> PROBLEM DESCRIPTION
The output consists only of the lines from the one with "Where should I" through the end of the records, each printed exactly, and contains no pictures.

(Stored entries)
+++++

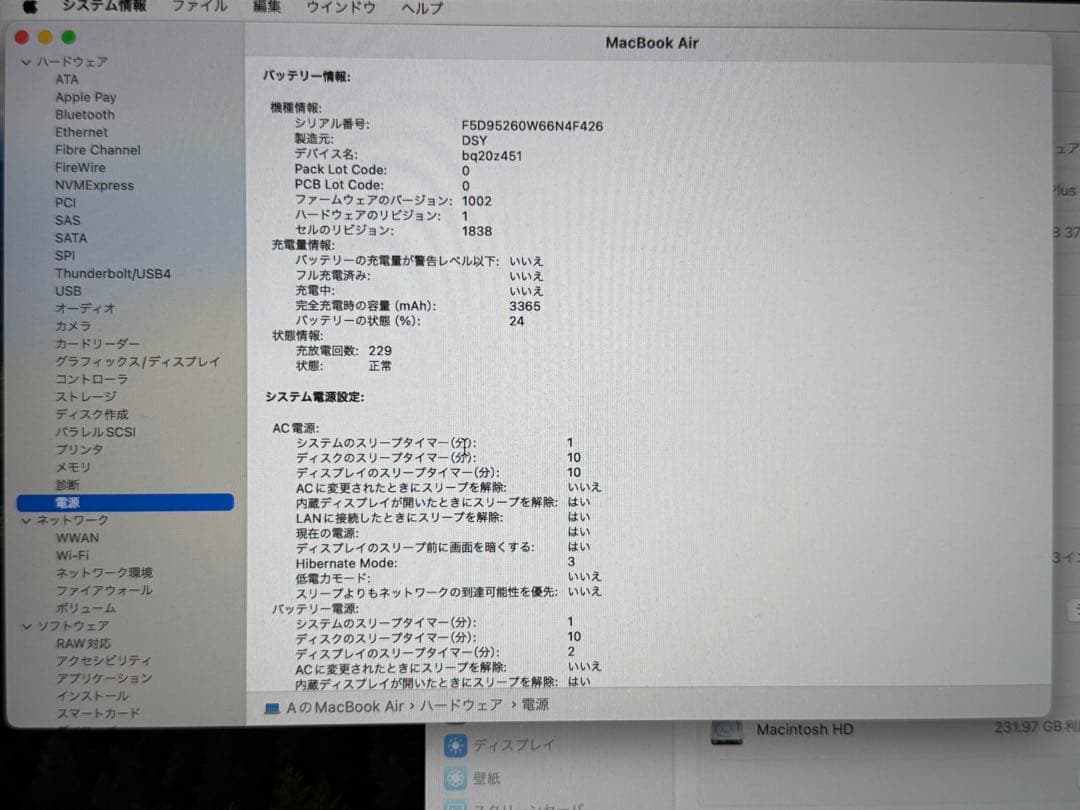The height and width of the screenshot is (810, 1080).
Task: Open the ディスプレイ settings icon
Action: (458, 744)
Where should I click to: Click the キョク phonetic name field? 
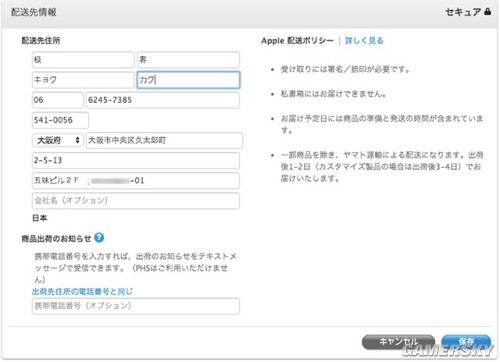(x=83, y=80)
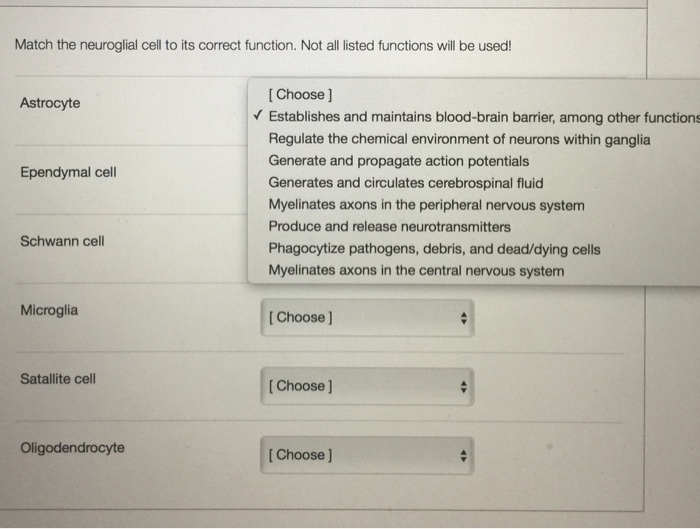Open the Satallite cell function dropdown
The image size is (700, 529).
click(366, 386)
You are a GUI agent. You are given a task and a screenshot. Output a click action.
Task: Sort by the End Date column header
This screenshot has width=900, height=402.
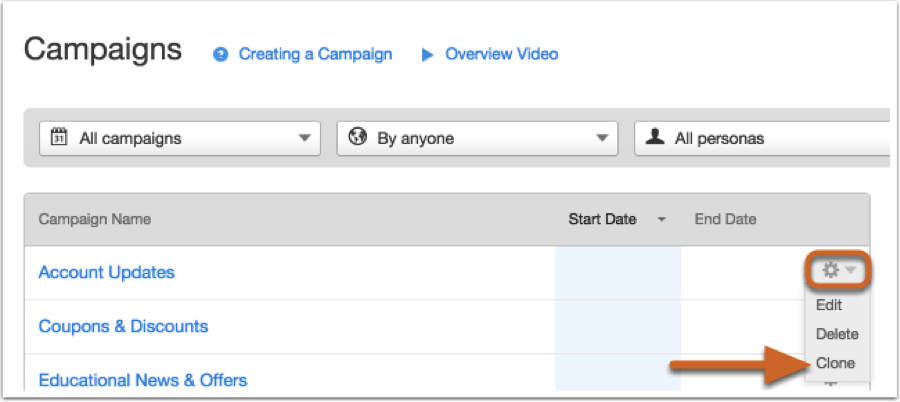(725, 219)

+++++

> SOLUTION
Where should I click to: Click the キョク phonetic name field? 
(x=83, y=80)
Open the Satallite cell function dropdown
The image size is (700, 529).
click(366, 386)
You are a GUI agent. You are given a task and a screenshot. Output a click action.
Task: Sort by the End Date column header
This screenshot has width=900, height=402.
(725, 219)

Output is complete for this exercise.